*** Opening Passage for review ***

By ZIMKITA LINYANA
Nkosekhaya Booi, affectionately known as Lali, is the founder of the three-person workforce currently sprucing up the city’s unkempt streets, sidewalks and stormwater drains.
He says he feels “very seen” by the Makhandan community and appreciates the warmth and appreciation he has been getting.
Sometimes he has to hold back tears.
“It’s hard to believe that such kind words are said about me, almost unreal. I’ve only ever been labelled with bad words – even parents never want to see their child near me. I’m a write-off. The kindness and encouragement mean the world to me,” he said.
Thembelani Mnyani, Lukhanyo Grootboom, and Lali are best buddies and colleagues who live together in Phaphamani.
They spend their days spread out through the town, targeting streets that are choked by long grasses that have the potential to clog stormwater drains, especially following rains.

*** Closing Passage for review ***

To do =>
Write out the entire street-cleaning article word for word, from the byline to the last sentence. The data that follows has no connection to the street-cleaning article.

*** Opening Data shown ***

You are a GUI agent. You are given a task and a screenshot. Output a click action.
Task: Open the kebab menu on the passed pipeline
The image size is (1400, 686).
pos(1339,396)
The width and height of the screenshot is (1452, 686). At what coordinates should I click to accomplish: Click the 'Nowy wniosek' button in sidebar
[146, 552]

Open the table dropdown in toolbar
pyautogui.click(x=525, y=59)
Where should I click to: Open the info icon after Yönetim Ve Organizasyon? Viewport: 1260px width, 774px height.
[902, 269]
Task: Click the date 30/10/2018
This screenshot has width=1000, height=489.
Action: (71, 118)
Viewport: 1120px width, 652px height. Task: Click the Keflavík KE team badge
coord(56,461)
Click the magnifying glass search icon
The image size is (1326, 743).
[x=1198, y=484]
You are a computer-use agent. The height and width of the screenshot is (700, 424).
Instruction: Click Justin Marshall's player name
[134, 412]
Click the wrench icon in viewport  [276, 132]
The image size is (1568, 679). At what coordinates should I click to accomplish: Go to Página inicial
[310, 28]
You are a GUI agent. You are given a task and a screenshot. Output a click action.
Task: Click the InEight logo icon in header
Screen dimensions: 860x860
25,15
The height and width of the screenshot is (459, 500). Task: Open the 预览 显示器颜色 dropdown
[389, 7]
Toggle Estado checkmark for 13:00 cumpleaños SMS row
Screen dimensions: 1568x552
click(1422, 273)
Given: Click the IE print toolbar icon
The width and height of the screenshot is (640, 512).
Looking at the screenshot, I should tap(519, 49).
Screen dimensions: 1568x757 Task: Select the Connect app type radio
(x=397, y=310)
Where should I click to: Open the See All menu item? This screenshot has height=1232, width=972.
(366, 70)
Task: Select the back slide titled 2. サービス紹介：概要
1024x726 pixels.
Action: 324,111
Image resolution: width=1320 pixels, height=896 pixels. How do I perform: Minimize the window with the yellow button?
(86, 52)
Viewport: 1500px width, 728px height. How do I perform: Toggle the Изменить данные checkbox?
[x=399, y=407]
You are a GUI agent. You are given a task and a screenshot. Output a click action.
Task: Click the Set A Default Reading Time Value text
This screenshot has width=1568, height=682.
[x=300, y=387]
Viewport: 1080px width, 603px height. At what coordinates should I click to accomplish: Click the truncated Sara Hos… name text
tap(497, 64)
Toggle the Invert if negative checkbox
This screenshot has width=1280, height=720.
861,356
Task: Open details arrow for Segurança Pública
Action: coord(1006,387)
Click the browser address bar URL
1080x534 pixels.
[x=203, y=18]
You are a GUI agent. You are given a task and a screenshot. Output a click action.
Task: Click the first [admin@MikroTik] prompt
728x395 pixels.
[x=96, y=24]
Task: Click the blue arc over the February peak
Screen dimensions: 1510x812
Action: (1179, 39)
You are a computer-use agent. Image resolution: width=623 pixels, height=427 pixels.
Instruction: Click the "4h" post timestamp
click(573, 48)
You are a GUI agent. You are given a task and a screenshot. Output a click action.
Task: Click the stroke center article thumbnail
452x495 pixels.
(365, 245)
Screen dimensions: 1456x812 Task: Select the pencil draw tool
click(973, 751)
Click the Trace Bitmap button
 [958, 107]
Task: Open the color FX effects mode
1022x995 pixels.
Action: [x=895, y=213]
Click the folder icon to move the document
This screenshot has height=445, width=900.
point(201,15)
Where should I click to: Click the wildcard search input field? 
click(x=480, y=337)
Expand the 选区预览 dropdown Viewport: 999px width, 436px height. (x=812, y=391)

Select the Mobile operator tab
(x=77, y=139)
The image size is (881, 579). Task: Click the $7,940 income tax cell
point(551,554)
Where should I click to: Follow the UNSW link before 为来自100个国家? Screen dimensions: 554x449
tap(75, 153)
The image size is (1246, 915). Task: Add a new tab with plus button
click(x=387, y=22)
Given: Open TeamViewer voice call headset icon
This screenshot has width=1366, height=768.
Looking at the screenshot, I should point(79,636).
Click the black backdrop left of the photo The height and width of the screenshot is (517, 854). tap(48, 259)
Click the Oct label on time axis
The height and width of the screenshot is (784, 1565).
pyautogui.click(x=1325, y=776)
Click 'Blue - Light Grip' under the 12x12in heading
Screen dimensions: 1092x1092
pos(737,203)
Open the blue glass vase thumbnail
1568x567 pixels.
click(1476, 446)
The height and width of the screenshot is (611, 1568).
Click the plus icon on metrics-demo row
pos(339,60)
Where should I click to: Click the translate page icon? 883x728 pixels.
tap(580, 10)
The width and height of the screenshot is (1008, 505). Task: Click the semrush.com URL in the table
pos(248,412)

*** Closing Data shown ***

Response box =>
By ZIMKITA LINYANA
Nkosekhaya Booi, affectionately known as Lali, is the founder of the three-person workforce currently sprucing up the city’s unkempt streets, sidewalks and stormwater drains.
He says he feels “very seen” by the Makhandan community and appreciates the warmth and appreciation he has been getting.
Sometimes he has to hold back tears.
“It’s hard to believe that such kind words are said about me, almost unreal. I’ve only ever been labelled with bad words – even parents never want to see their child near me. I’m a write-off. The kindness and encouragement mean the world to me,” he said.
Thembelani Mnyani, Lukhanyo Grootboom, and Lali are best buddies and colleagues who live together in Phaphamani.
They spend their days spread out through the town, targeting streets that are choked by long grasses that have the potential to clog stormwater drains, especially following rains.